### Assigned task 1
In the article on adversarial examples, how could adversarial examples be dangerous? Answer in one to three sentences.
### Assigned task 2
According to the article on adversarial examples, what can small changes to images cause a computer vision model to identify a school bus as?
### Assigned task 3
Write out everything in the article on adversarial examples from "Well, so much" down to "regard to humans.".

### Document excerpt
- - -

Fooling the human via changes to images

Fooling the human via changes to images
Credit: OpenAI

Well, so much for an assumption that now sounds too easy to accept—that the magnificent human brain has it over a machine any day. Really? Do we interpret the world more accurately than a "convolutional neural network" can?

As Even Ackerman pointed out, "when a CNN [convolutional neural network] is presented with an image, it's looking at a static grid of rectangular pixels."

We look at images and see them correctly, such as humans and animals; CNNs look at things more like computers.

A research team is raising questions about easy assumptions, however. They are exploring what happens with adversarial examples with regard to humans.

Inputs to machine learning models designed to cause the models to make a mistake are "adversarial examples." Adversarial examples, as such, could potentially be dangerous.

Simply put, "Adversarial examples are malicious inputs designed to fool machine learning models," according to a Google Research page.

As a blog posting in OpenAI explained, attackers could target autonomous vehicles by using stickers or paint to create an adversarial stop sign that the vehicle would interpret as a 'yield' or other sign.

The researchers, in talking about machine learning models as vulnerable to adversarial examples, noted that small changes to images can cause computer vision models to make mistakes, such as identifying a school bus as an ostrich.

The blog from OpenAI referred to adversarial examples as representing a concrete problem in AI safety.

Having said that, what about adversarial examples fooling humans? Can that happen?

- - -

### Records provided

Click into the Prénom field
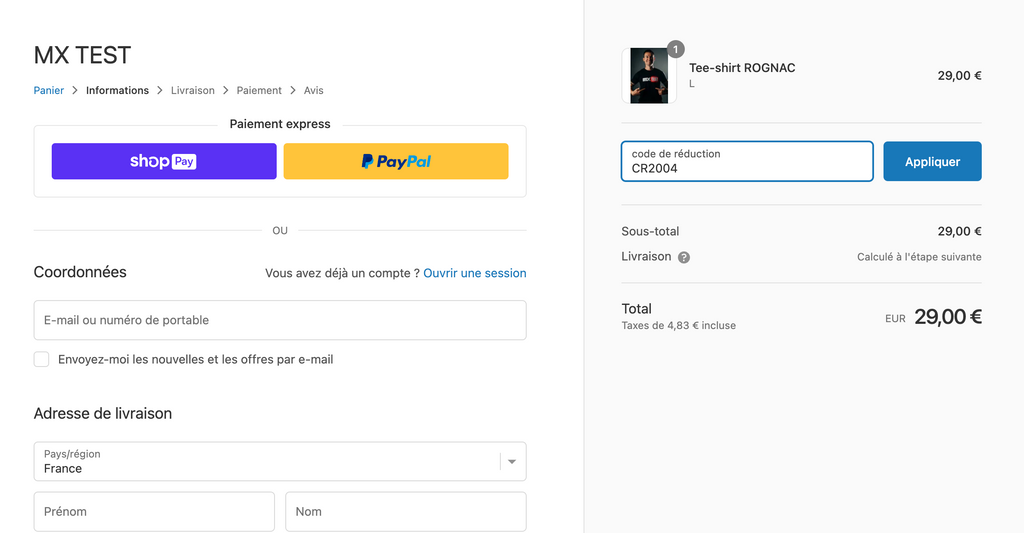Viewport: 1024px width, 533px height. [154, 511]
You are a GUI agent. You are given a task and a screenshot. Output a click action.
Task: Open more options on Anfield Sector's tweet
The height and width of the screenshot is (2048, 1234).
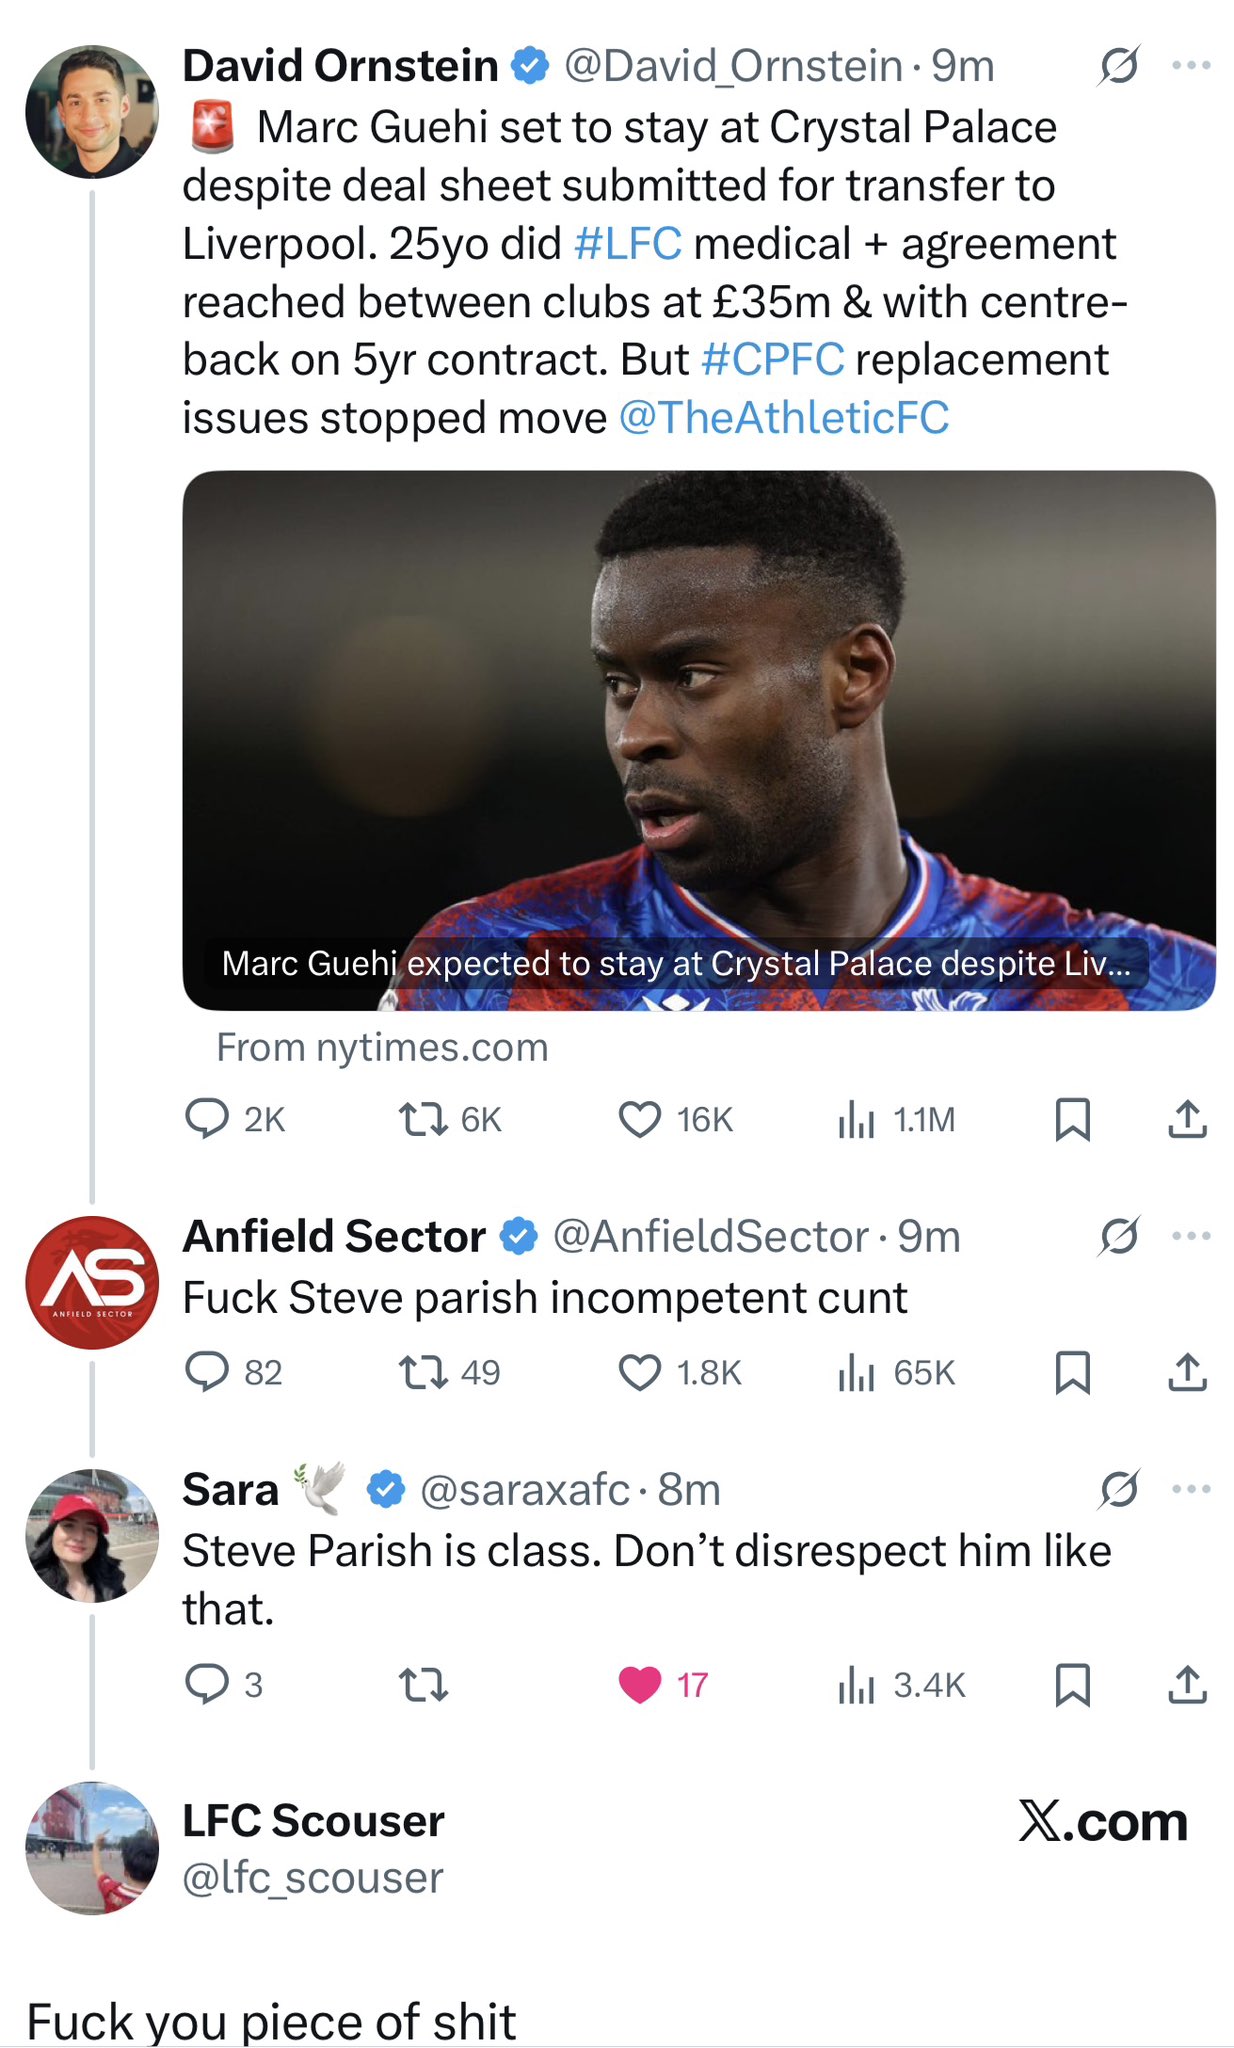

- - -

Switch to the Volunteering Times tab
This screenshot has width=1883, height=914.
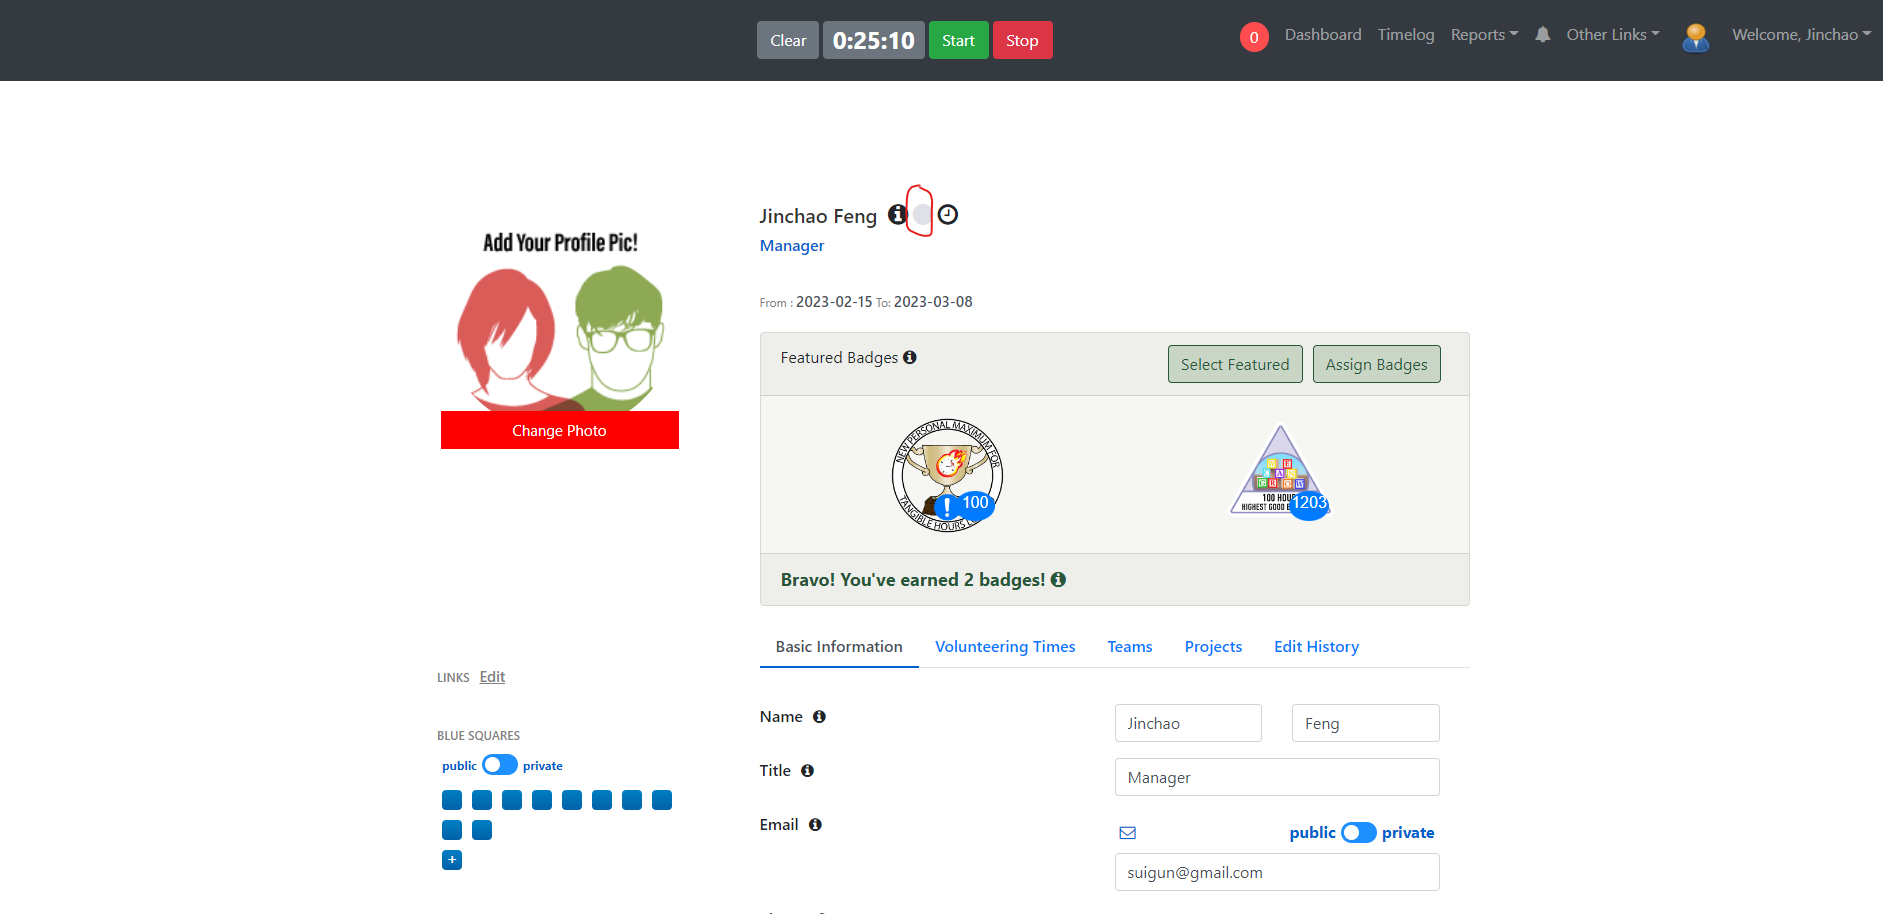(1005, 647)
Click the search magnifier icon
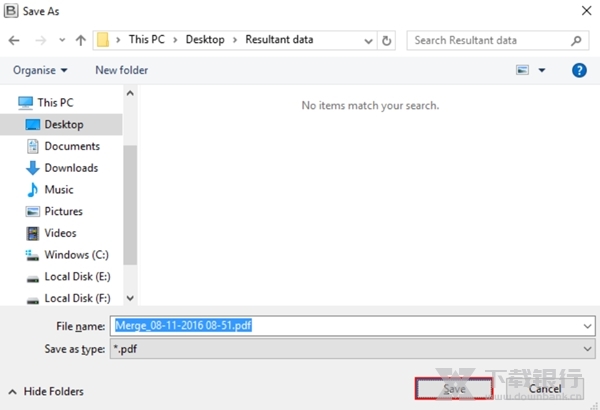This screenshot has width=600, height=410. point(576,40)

- - -

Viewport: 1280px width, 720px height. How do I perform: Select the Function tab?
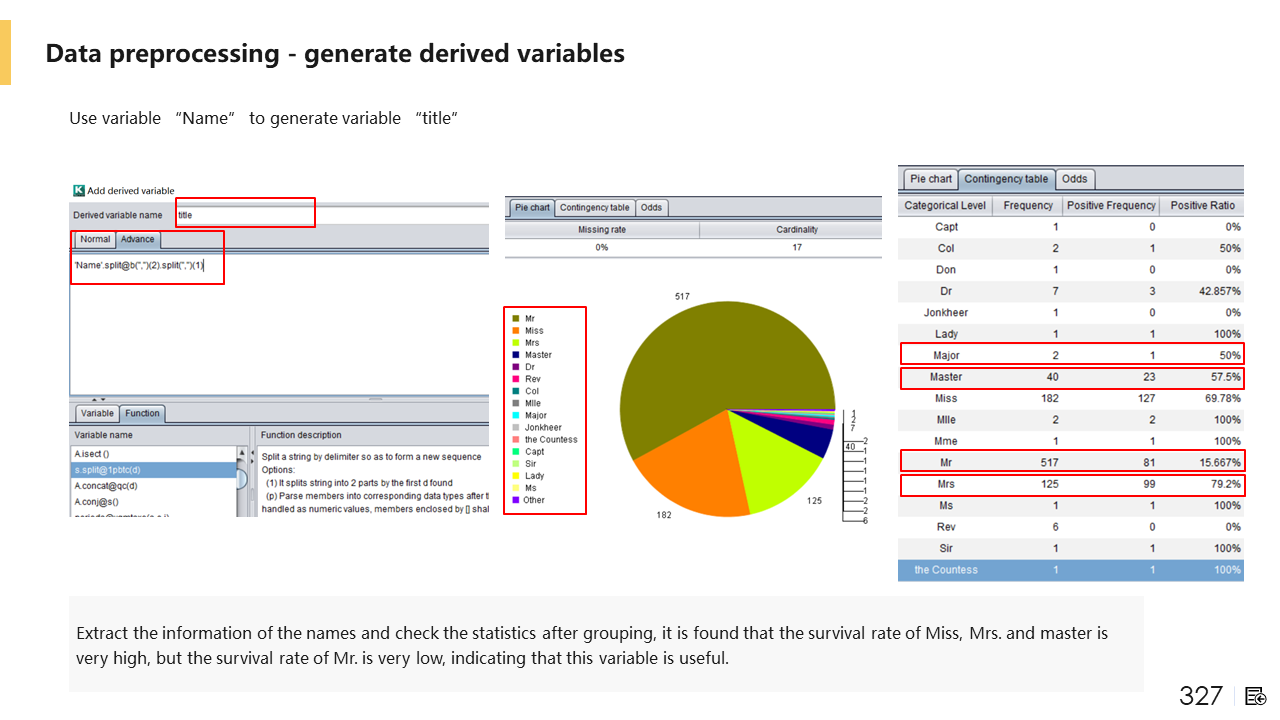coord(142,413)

- - -

### Solution 1
Attackers could use stickers or paint to make an adversarial stop sign. An autonomous vehicle might then read it as a "yield" or some other sign.

### Solution 2
An ostrich.

### Solution 3
Well, so much for an assumption that now sounds too easy to accept—that the magnificent human brain has it over a machine any day. Really? Do we interpret the world more accurately than a "convolutional neural network" can?

As Even Ackerman pointed out, "when a CNN [convolutional neural network] is presented with an image, it's looking at a static grid of rectangular pixels."

We look at images and see them correctly, such as humans and animals; CNNs look at things more like computers.

A research team is raising questions about easy assumptions, however. They are exploring what happens with adversarial examples with regard to humans.